Thursday, June 08, 2006

This Week Was Phenomenal...

Until Today :-(

Well, my Roya Lee GRADUATED from Reynoldsburg Senior High School on Wednesday June 5, 2005!!! I am so proud of her!

But then today I spilled BLEACH on my colored clothes. Oh and they couldn't be the free t-shirts I wear around the apartment, no; they had to be my dress clothes from Express. It's alright though, once I get this new job on Monday- I will be able to go buy some new ones! Then again it still sucks because I will have to dress up at the new job, so those clothes could have come in handy! Oh well.

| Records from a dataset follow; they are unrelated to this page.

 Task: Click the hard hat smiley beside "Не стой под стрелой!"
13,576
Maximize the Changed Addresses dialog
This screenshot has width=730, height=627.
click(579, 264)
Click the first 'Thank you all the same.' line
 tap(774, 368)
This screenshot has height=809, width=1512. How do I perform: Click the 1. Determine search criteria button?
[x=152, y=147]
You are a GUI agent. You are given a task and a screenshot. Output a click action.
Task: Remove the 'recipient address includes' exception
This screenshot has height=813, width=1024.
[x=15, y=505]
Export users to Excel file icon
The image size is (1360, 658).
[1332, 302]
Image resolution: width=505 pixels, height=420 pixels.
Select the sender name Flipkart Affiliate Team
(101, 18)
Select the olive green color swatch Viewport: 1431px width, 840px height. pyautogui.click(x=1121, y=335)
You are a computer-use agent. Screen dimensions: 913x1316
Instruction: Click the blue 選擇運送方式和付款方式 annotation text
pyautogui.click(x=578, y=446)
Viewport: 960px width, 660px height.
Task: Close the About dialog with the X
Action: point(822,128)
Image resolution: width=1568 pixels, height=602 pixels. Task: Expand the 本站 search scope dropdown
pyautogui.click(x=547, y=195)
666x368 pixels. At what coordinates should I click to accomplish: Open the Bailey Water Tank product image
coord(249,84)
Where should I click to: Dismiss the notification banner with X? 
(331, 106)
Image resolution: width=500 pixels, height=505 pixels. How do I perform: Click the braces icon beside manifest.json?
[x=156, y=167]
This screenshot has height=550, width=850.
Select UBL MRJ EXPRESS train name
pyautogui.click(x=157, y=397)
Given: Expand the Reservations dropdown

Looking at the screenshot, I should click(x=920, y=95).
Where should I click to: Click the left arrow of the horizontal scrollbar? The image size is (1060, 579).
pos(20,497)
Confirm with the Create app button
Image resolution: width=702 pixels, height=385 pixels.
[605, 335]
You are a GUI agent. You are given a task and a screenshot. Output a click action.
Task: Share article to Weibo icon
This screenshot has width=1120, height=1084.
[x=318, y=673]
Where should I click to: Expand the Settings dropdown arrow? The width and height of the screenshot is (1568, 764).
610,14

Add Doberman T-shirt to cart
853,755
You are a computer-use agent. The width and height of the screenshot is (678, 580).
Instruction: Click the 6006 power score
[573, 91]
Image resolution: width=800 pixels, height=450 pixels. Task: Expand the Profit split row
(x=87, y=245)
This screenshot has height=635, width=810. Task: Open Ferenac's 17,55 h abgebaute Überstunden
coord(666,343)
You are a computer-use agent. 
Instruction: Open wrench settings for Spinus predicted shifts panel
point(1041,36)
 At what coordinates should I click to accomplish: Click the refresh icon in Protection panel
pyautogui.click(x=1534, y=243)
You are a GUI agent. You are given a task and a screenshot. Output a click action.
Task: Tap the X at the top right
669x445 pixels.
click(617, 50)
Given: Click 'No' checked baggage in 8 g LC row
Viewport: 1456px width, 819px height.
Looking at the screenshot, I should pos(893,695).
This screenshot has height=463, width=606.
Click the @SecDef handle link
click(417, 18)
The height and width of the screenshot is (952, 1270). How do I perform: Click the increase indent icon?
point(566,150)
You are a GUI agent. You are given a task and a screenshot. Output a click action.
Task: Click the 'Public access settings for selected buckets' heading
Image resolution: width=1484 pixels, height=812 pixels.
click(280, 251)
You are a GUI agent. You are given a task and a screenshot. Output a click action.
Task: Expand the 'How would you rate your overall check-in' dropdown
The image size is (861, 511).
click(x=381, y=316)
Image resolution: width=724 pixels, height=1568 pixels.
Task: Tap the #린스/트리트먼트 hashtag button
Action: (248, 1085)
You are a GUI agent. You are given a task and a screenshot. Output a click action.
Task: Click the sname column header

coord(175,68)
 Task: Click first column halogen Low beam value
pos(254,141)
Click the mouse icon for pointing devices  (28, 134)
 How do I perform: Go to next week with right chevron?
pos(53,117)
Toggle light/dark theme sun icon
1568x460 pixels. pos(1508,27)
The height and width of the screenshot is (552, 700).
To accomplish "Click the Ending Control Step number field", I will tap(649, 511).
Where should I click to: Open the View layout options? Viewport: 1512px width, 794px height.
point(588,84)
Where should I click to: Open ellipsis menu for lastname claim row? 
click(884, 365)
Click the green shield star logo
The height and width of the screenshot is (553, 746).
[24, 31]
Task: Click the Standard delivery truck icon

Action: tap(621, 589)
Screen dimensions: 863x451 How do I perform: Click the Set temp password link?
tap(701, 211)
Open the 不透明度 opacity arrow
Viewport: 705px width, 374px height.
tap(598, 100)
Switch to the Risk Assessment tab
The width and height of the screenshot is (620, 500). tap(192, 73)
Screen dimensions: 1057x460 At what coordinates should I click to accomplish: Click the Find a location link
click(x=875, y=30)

Lately I have been thinking about rekindling an old flame. I know "Chi-Town" would kill me for saying this, seeing that it was a mere few months ago when I swore "Polaris" off for life- but things change- feelings change. I know we had a lot of bad blood between us, but I am hoping that this time around things will be different because I am a completely different person. I am sure he has not change much, but I can not be too concerned with what he is doing with his life.

The thing about men is that they're just as complicated as women- just in a different sense. As soon as you make an ultimatum, show too much emotion, try to "trap them", etc. they run! Where women would wake up and realize that maybe this is the man for them, men get scarred and convinced them selves otherwise. So, I am learning to stop expecting so much out of men- especially when they were never made to act the way I want them to. What I am going to do now is be more focused on enjoying the moment. I am always so stressed out about the future and preserving things- that I forget what is most important... MY LIFE AT THIS VERY MOMENT!

From here on out, I am not going to let ANYONE pressure me affirmatively or negatively. I am my own person. I am not going to let comments from my enemies or from men that I like pursue me to do anything I am not comfortable with. I may be viewed as a lame- but the same lame I am now- was the one I was @ Shaw High, & being this lame got me out of High School with out a child. One more year down & being this lame will get me out of Undergrad. I have to live with what I do, & I am wise to learn from my friends' mistakes. I won't be the one on the table getting an abortion or treated for STD's. My GOD! These are the lips I will be kissing my nephew with- I am at peace knowing who I am and that I can be counted on. And further, I am at peace knowing that the man who is lucky enough to be with me one day will be proud that he has someone intelligent enough to not to have been with every nigga on the block.

People will make you feel bad for your wrong decisions and people will make you feel even worse about your good ones. Just remember to do what's good for you and to take care of yourself FIRST! In the END, no one else really matters.